15.1 Intellectual Property. Doctors Appraisal owns all copyrights (including copyright in computer software), database rights, rights in inventions, patent applications, patents, trade marks, trade names, know-how, service marks, design rights (whether registered or unregistered), trade secrets, rights in confidential information and all other industrial or intellectual property rights of whatever nature (“Intellectual Property Rights”) in the Software and any deliverables provided pursuant to this Contract.
15.2 Publicity. The Customer hereby irrevocably consents to Doctors Appraisal referring to the Customer as a client of Doctors Appraisal in Doctors Appraisal’s sales and marketing literature (including its web site).
15.3 Third Party Rights. The parties hereby exclude to the fullest extent permitted by law any rights of third parties to enforce or rely upon any of the provisions of this Contract.

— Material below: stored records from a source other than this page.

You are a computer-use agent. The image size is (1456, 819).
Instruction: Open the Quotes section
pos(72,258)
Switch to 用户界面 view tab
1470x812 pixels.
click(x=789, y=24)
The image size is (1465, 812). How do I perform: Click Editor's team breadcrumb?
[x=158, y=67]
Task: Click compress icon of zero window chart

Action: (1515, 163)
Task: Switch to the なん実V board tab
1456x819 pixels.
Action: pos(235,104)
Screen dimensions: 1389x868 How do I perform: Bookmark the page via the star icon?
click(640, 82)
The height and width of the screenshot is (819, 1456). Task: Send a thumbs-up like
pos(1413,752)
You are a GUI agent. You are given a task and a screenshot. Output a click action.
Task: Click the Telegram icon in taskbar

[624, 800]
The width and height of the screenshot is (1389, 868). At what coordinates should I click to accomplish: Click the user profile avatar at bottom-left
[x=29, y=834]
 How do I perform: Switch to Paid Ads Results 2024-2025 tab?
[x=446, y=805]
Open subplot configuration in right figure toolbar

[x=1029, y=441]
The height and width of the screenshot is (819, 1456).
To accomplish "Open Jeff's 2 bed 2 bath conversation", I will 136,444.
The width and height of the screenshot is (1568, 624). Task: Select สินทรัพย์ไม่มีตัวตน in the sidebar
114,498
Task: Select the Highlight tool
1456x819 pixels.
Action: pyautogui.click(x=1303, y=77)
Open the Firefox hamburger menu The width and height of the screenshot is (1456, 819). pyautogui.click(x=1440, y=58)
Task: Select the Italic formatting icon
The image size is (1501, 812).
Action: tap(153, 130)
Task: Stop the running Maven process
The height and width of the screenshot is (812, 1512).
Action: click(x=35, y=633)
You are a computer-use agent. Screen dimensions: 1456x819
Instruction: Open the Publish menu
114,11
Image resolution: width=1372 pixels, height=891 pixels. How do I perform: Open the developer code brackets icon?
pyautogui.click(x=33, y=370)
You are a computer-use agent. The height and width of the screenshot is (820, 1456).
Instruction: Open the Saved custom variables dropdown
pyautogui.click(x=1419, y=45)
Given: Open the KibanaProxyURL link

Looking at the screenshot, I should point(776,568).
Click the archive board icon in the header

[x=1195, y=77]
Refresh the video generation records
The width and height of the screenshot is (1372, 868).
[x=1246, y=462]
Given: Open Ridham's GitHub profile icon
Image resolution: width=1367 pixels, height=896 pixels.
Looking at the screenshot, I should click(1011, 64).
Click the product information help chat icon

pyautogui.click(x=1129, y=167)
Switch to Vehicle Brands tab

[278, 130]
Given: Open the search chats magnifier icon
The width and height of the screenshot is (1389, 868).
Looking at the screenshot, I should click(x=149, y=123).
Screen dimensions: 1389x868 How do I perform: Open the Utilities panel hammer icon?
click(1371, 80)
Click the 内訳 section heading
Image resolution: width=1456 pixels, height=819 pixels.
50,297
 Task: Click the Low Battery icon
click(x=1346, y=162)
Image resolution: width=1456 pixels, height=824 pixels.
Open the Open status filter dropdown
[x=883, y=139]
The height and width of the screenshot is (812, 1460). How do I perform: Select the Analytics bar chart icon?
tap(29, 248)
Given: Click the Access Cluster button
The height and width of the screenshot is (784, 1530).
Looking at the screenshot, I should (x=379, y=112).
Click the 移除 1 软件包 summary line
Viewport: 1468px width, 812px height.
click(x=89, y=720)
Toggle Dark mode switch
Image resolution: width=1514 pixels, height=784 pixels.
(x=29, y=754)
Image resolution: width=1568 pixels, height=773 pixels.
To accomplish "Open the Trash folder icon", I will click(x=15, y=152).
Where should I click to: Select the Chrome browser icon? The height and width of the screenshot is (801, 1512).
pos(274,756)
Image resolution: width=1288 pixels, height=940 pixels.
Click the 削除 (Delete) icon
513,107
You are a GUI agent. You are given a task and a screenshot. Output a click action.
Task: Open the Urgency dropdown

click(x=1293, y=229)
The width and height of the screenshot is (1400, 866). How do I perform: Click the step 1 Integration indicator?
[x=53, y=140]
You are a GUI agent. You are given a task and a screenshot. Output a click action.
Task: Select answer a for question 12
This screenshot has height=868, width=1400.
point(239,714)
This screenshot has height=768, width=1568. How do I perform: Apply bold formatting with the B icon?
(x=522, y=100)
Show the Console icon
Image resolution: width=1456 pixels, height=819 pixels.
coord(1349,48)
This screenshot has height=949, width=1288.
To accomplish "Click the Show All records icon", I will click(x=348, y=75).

15.4 Force Majeure. Neither party shall be liable for any delay or failure in performing its duties under this Contract caused by any circumstances beyond its reasonable control. Without limitation, the following shall be regarded as causes beyond either party’s reasonable control: (a) act of God, explosion, flood, tempest, fire or accident; (b) unusual atmospheric conditions and unusual conditions in outer space which may affect signals to and from and the workings of satellites; (c) war or threat of war, sabotage, insurrection, civil disturbance or requisition; (d) acts, restrictions, regulations, by-laws, prohibitions or measures of any kind on the part of any governmental agency or local authority; (e) import or export regulations or embargoes.
15.5 Entire Agreement. This Contract supersedes any prior contracts, arrangements and undertakings between the parties in relation to its subject matter and constitutes the entire contract between the parties relating to that subject matter.
15.6 Severance. If any part of this Contract is held unlawful or unenforceable that part shall be struck out and the remainder of this Contract shall remain in effect.
15.7 No Waiver. No delay, neglect or forbearance by either party in enforcing its rights under this Contract shall be a waiver of or prejudice those rights.  
15.8 No Bribery. Each party warrants to the other that it: (i) has not and will not commit an offence under the Bribery Act 2010 in relation to this Contract or any other contract between the parties; and (ii) has adequate procedures (as defined in section 7(2) of that Act) in place to prevent its associated persons from committing an offence under that Act.
15.9 Notices. All notices under this Contract shall be in writing and shall be sent to the address of the recipient set out in this Contract or to such other address as the recipient may have notified from time to time or, as specified below, by publication on Doctors Appraisal’s website. Any notice may be delivered personally (deemed served when delivered), by a reputable courier service (deemed served 48 hours after delivery), by email (deemed served immediately), or in respect of notice under Clauses 2.5 or 13.2 by update to the website www.Doctors appraisal.com/ (deemed served 14 days after publication).
15.10 Law and Jurisdiction. This Contract is governed by the laws of England and subject to the exclusive jurisdiction of the courts of England and Wales.